Not every constant is a parameter

The answer is not "put every value in params.yaml."

Some values are ordinary implementation details:

  • a local variable name
  • a formatting width
  • a retry delay for a non-resulting network call
  • a temporary file suffix
  • an internal chunk size that does not change semantics or intended comparison

The review question is:

Would changing this value alter the result, the comparison, or the release judgment?

If yes, it probably belongs in the parameter surface. If no, forcing it into params.yaml may add noise rather than clarity.

Parameter drift changes the comparison

Suppose two runs report:

{
  "positive_class_f1_at_fixed_threshold": 0.81
}

and:

{
  "positive_class_f1_at_fixed_threshold": 0.84
}

The improvement looks simple until dvc params diff shows:

Path                  Old    New
evaluate.threshold    0.65   0.50

Now the review question changes. The team is no longer comparing model behavior under the same threshold. It may be comparing a threshold policy change.

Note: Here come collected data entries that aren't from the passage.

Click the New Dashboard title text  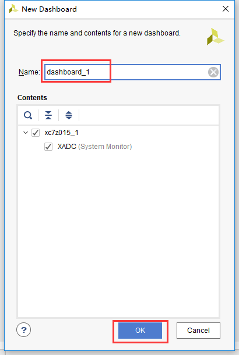click(49, 9)
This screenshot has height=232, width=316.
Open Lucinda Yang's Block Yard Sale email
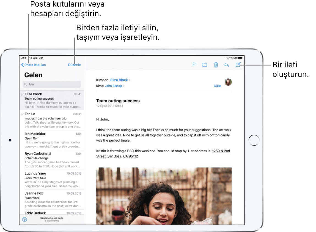click(52, 180)
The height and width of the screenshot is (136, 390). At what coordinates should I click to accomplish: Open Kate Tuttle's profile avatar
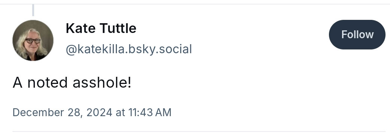[33, 40]
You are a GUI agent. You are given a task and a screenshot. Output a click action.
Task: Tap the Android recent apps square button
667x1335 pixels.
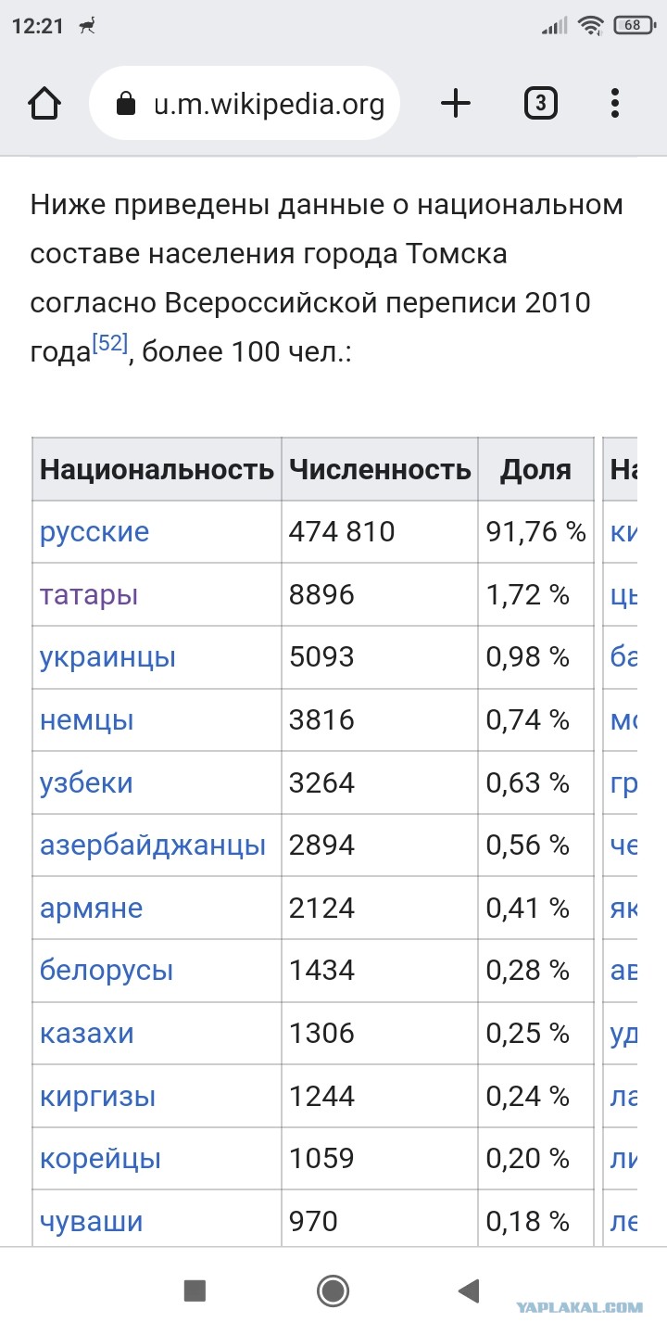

That can still be valuable, but the conclusion must be honest:

  • "model quality improved under the same controls" is not justified
  • "the threshold policy changed and the resulting F1 improved" may be justified

The parameter diff changes what the metric diff means.

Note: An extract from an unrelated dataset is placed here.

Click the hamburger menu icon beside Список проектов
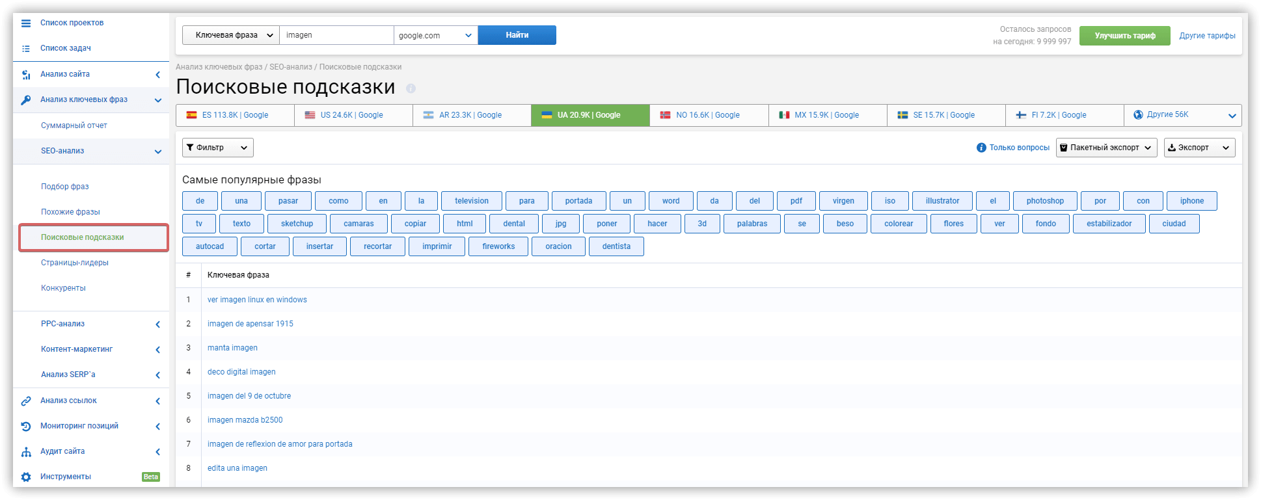1261x500 pixels. point(26,23)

Hidden controls are stale-result risk

The most dangerous parameter is the influential value that DVC cannot see.

Examples:

  • a threshold hard-coded in Python
  • a split seed read from an unlisted config file
  • an environment variable controlling evaluation behavior
  • a default value that changed in a library call
  • a command-line flag used in documentation but not declared in dvc.yaml

Some of these belong directly in params.yaml. Some may belong in environment management or command declaration. The important point is that influential controls need a review home.

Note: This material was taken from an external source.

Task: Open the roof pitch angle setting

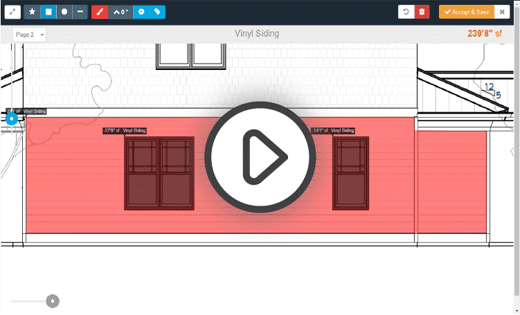Action: [120, 12]
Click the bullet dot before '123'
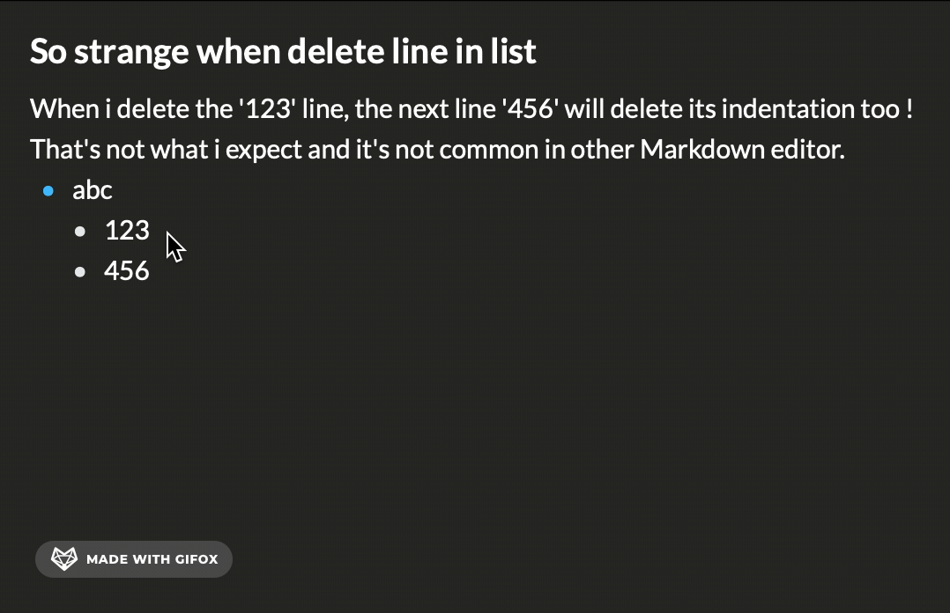Viewport: 950px width, 613px height. [80, 232]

If a threshold matters to the result, hiding it in code makes every metric comparison harder to defend.

A simple placement rule

Use this table as a starting point:

Value Usual placement Reason
model family params.yaml and stage params changes the model being compared
evaluation threshold params.yaml and stage params changes metric interpretation
random seed params.yaml and stage params controls repeatability and comparison
Python package version lockfile or environment evidence runtime control, not a DVC metric parameter by itself
plot title usually code or report configuration usually presentation, unless release policy depends on it
publish acceptance tolerance params.yaml or release contract affects release decision

The table is not a replacement for judgment. It is a way to name the comparison role of a value before deciding where it lives.

Review checkpoint

You understand this core when you can:

  • name the controls that affect a metric comparison
  • decide whether a value belongs in params.yaml
  • explain how dvc params diff changes metric interpretation
  • identify hidden controls that make comparisons weak
  • avoid turning params.yaml into a junk drawer of harmless constants

Parameter discipline is not bureaucracy. It is how future reviewers learn what changed beside the number.